In December, Concordia’s exclusivity agreement with PepsiCo, the veritable goliath of vending machine providers on campus, will expire, opening up the possibilities for a more sustainable, environmentally conscious option to take its place.
TAPthirst, along with the Concordia Student Union, Sustainable Concordia and the Environmental Advisory Committee have outlined clear objectives for beverage contract negotiation, asking that no individually packaged bottled water will be sold on campus, that at least 30 per cent of all products be supplied locally, that the contract will be non-exclusive and that the negotiation of the contracts will be democratic and transparent.
As it turns out, the law is also on TAPthirst’s side; Local Law C-65.1—the Act Respecting Contracting by Public Bodies—standardizes all public-private partnership contracts.
“The law basically says that if we’re entering a contact worth more than $100,000, we have to go through an open bidding process,” said Beach, adding that Concordia could implement criteria for the contract that are environmentally and socially responsible.

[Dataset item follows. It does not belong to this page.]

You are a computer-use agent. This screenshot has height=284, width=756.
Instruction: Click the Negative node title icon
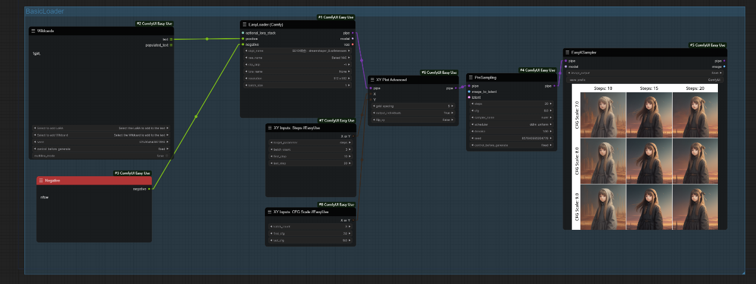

“This law wasn’t in effect when the original contract was made, but it is in effect now,” she said, smiling. “Regardless of what happens as the PepsiCo contract expires, we’re mandated by provincial law to make this happen.”
With the end of the contract in sight, PepsiCo and the administration seem to be coming around. Beach will be meeting with both parties in the coming weeks.
“I’m interested to see what happens in the Pepsi meeting and I’m really hoping that they realize how much support there is for this issue,” she said.
On Aug. 20, Woodsworth gave her first public comment to The Link about the potential ban on the bottle.
“That’s good, I support [the ban on bottled water],” she said. “Students are working with Di Grappa, it will take a while to transition, [since] you need to have water fountains on campus before you can take away bottles.”